Schulte’s postoperative report, for instance, concluded: “The cause of the initial cardiac arrest is not known at this time.”

Little more than a month after Deer’s death, Kelley’s hospital privileges as a nurse-anesthetist were revoked, according to court records in a lawsuit she subsequently filed against the hospital. A year after the lawsuit was filed, Kelley dropped the action. She and hospital officials agreed to pay their own legal costs.

Her privileges were revoked, Griffin says, because of concern about the possibility of legal action alleging malpractice. At the time of Deer’s death, Kelley was being sued in another case involving the death of another young mother, also from a lack of oxygen, following minor elective surgery.

In the lawsuit, filed in Garland County Circuit Court in Hot Springs in 1980 and amended in 1981 to include Kelley, the family of Laura Lee Slayton charged that her 1978 death at the same hospital, Ouachita Memorial, was caused by Kelley’s negligence. The Slayton suit also accused the surgeon of failing to properly supervise her work.

At the time of Deer’s death, the Slayton family’s lawyers were in the process of seeking testimony under subpoena from physicians and nurses at the hospital. A month later, the lawyers took a deposition from Kelley. If Malak had raised questions about Kelley in his autopsy in the Deer case, it might have complicated her already existing legal problems.

The Slayton case was finally settled in December, 1983, court records show. In the settlement, the Gazette reported, the Slayton family received $90,000 in damages.

It was not until the spring of 1991, when Malak gave faulty testimony in the Stephens case, that Clinton began to take action against Malak.

Shortly after that testimony, Jim Clark, Clinton’s director of the Arkansas State Crime Laboratory Board, which had been given jurisdiction over Malak, began urging Malak privately to start looking for another job.

Soon Clinton himself signaled a change.

He told the Associated Press that he had said to Clark: “If the credibility issue keeps coming up, maybe it’s time we call it quits.”

Clinton’s final break with Malak came on the night of Sept. 4, during a call-in show on the Arkansas Education Television network.

The governor said that Malak “probably” should quit.

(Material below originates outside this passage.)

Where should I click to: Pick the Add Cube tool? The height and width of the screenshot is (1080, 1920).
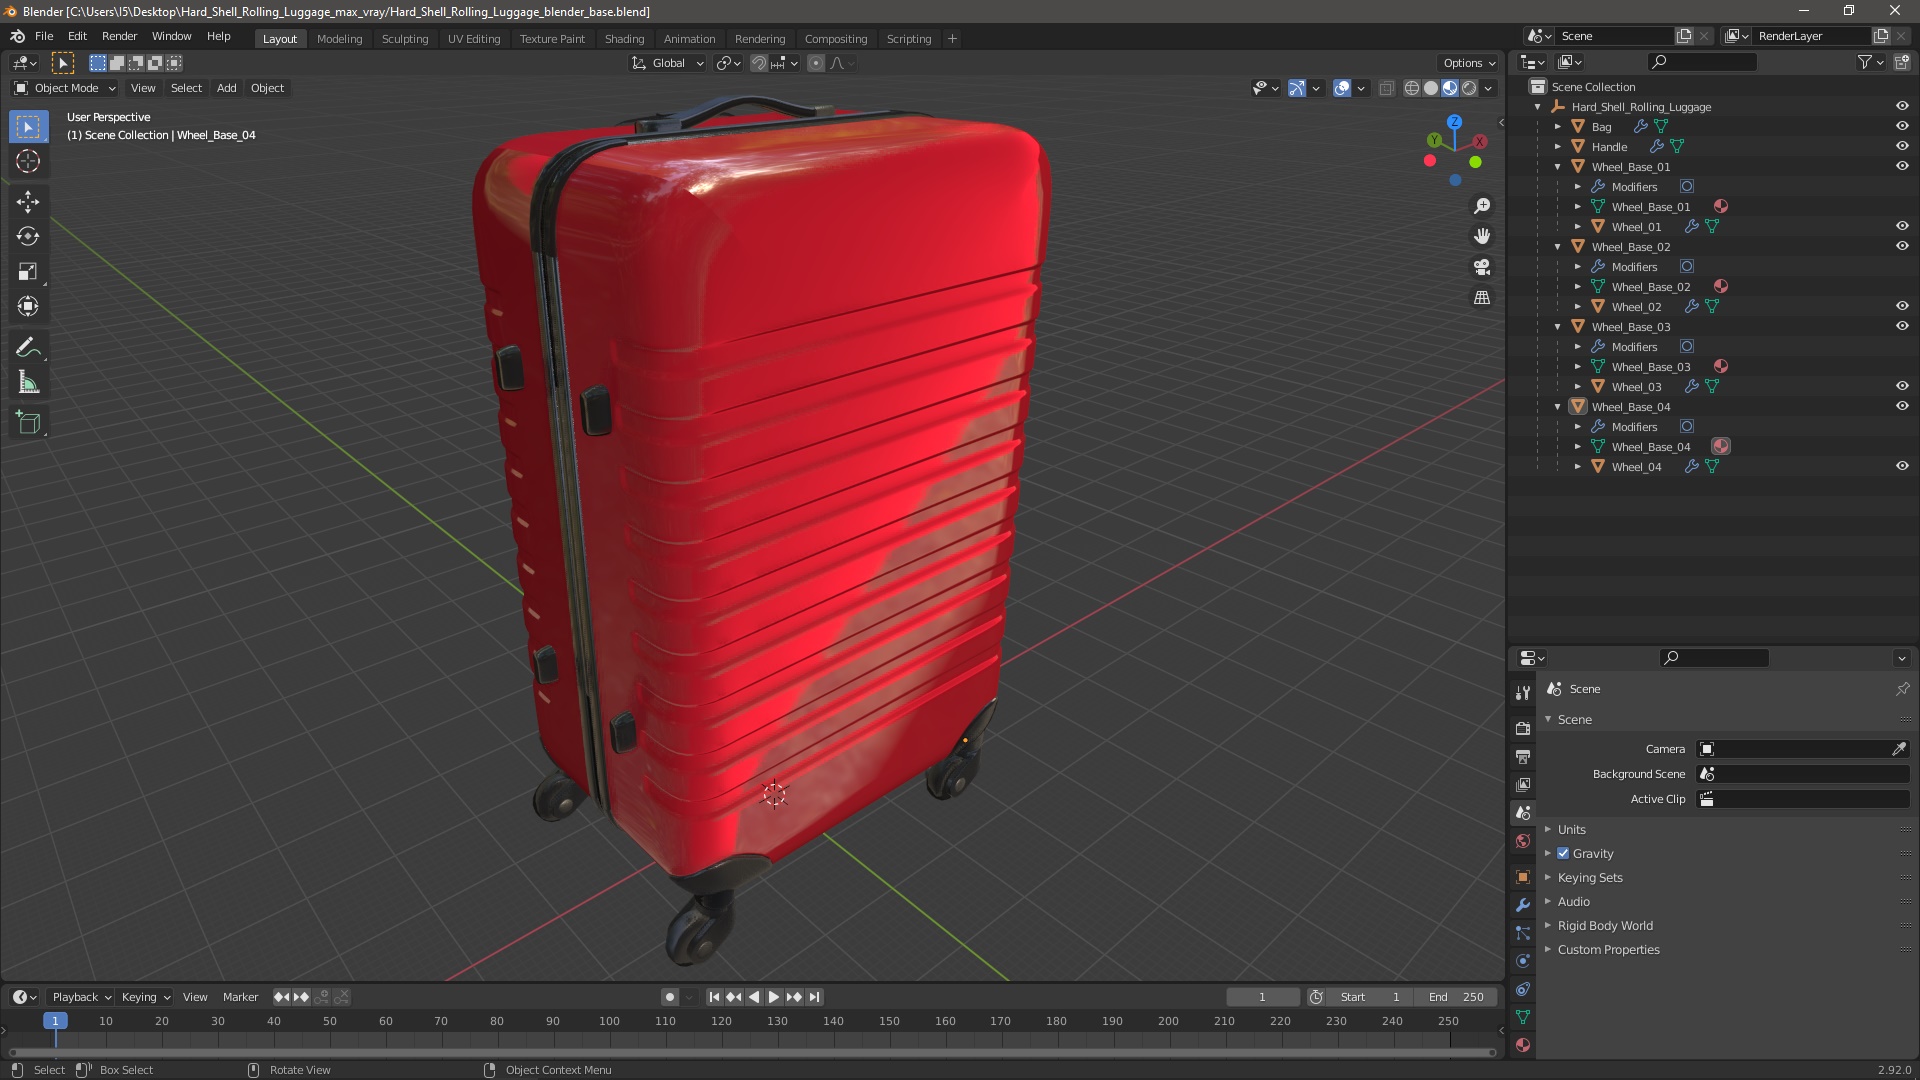[x=28, y=423]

Carpenter, representing Malak, insisted publicly that his client had no intention of resigning. In an after-hours meeting at the Capitol with Field Wasson, the governor’s chief legal counsel, Carpenter was prepared to defend Malak’s performance. But it became clear to Carpenter that the Clinton Administration had no interest in rehashing cases.

It was now just a month before Clinton would announce that he was running for the Democratic presidential nomination. And Clinton’s statements indicated that he wanted Malak out.

Carpenter threatened to sue if Malak were fired. He suggested that perhaps another position could be found for his client.

“I looked into it and told him about (a) job at the Health Department,” Wasson recalled. And Dr. Joycelyn Elders, director of the department, hired Malak within days as a $70,000-a-year consultant on sexually transmitted diseases.

But if Malak–or Clinton–thought that the resignation would end the controversy, they were mistaken.

On Malak’s first day on his new job, 11 members of VOMIT showed up at the Health Department to protest. Among the homemade placards they carried was one that said:

“Clinton for President, Malak for Surgeon General?”

Special correspondent Michael J. Goodman contributed to this story.